Die Aufgaben -
a: Wie lautet der Textauszug von „Zwischen Absolutheit und“ bis einschließlich „und seine Crux.“? Gib diese Stelle wortgetreu wieder.
b: Wie geht die Besprechung von Odile Kennels zweitem Roman weiter? Führe sie nach ihrem letzten Satz fort.

Zwischen Absolutheit und Ironie

Hamburg

„Manchmal braucht es Zeit, bis die Erinnerungen zurückkehren“, sagt Alexander. „Manchmal erfindet man sie auch im Nachhinein, wenn man nur lange genug nach ihnen sucht“, erwidert Béatrice.

Treffender als mit diesen zwei Sätzen lässt sich Odile Kennels zweiter Roman kaum umreißen. Sie bilden die entgegengesetzten Pole des Spannungsfelds, das Kennel bis in die feinsten Verästelungen auslotet, und in dem das Buch zugleich gefangen bleibt. Man könnte auch sagen: Sie sind seine Kunst und seine Crux.

Wir schreiben das Jahr 2007. Béatrice Sanders, knapp 50, bezieht eine alte Mühle in einem abgelegenen Dorf, um an ihrem Buchprojekt zu arbeiten. Es geht darin um Erinnerungen an den „Deutschen Herbst“, der sich zum 30. Mal jährt. Sie selbst hat die turbulente Zeit nur aus der Ferne erlebt, da sie im April 1977 als Au-pair nach England ging und drei Jahre fortblieb. Zu Schulzeiten wäre sie einmal fast nach Stammheim gefahren, kurz nach Ulrike Meinhofs Tod – näher wird sie dem Dunstkreis der RAF nie kommen. Zumindest, soweit sie sich erinnert.

Wie schon in „Ida sagt“ umkreist die Erzählerin auch hier ihre Vergangenheit in Schleifen. Ein Vorgehen, das der Text im Text widerspiegelt: Es sind weniger die Zeitzeugen als die Nachgeborenen, die sprechen, Menschen aus der DDR oder Frankreich, die eine Außensicht auf die Geschehnisse haben. Mehr als auf konkreten Ereignissen liegt das Augenmerk auf der Matrix einer kollektiven Vorstellung, gespeist durch Filme wie Margarethe von Trottas Die bleierne Zeit, auf der Wirkkraft der jungen, rebellischen Frauen, die damals auf allen Fahndungsplakaten zu sehen waren, dem merkwürdigen Gefühl der Vertrautheit, das deren Omnipräsenz heraufbeschwor.

Wenn Béatrice keine Interviews abtippt, denkt sie darüber nach, ihre Umzugskisten auszupacken, ihre Tochter Nelly anzurufen, ihre Ex-Freundin Katharina, ihren Verleger. Tatsächlich tut sie nichts davon, lebt stattdessen gänzlich im Konjunktiv („Ich sollte …“, „Ich müsste …“). Die Ankerpunkte der Realität bleiben Béatrice so fern wie der „Deutsche Herbst“ den Interviewten in ihrem Buchprojekt.

Gesammelte Daten -
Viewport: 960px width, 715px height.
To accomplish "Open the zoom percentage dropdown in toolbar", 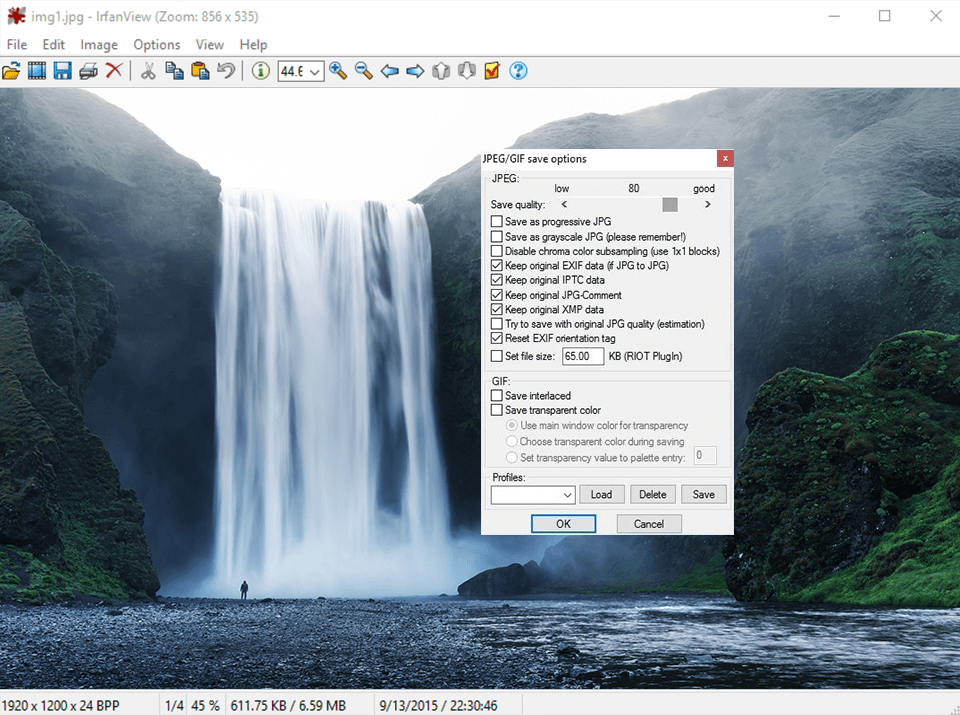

Geordnete Ergebnisse -
a:
Zwischen Absolutheit und Ironie

Hamburg

„Manchmal braucht es Zeit, bis die Erinnerungen zurückkehren“, sagt Alexander. „Manchmal erfindet man sie auch im Nachhinein, wenn man nur lange genug nach ihnen sucht“, erwidert Béatrice.

Treffender als mit diesen zwei Sätzen lässt sich Odile Kennels zweiter Roman kaum umreißen. Sie bilden die entgegengesetzten Pole des Spannungsfelds, das Kennel bis in die feinsten Verästelungen auslotet, und in dem das Buch zugleich gefangen bleibt. Man könnte auch sagen: Sie sind seine Kunst und seine Crux.

b:
In diese provisorische, ja beinahe zeitlose Existenz „ohne alltäglichen Kitt“ bricht Alexander Vogler, ein junger Mann um die 30, der plötzlich an ihrer Türschwelle auftaucht und die Saat eines Narrativs in ihr Hirn pflanzt. Er ist auf der Suche nach Informationen über seine Mutter, Helga Vogler, die 1977 für drei Jahre verschwand. Die Mühle gehörte seiner Großmutter, behauptet er, und Béatrice sei schon einmal hier gewesen. Mehr noch: Sie hätte Helga und deren Bruder Nelson mehr als nur flüchtig gekannt.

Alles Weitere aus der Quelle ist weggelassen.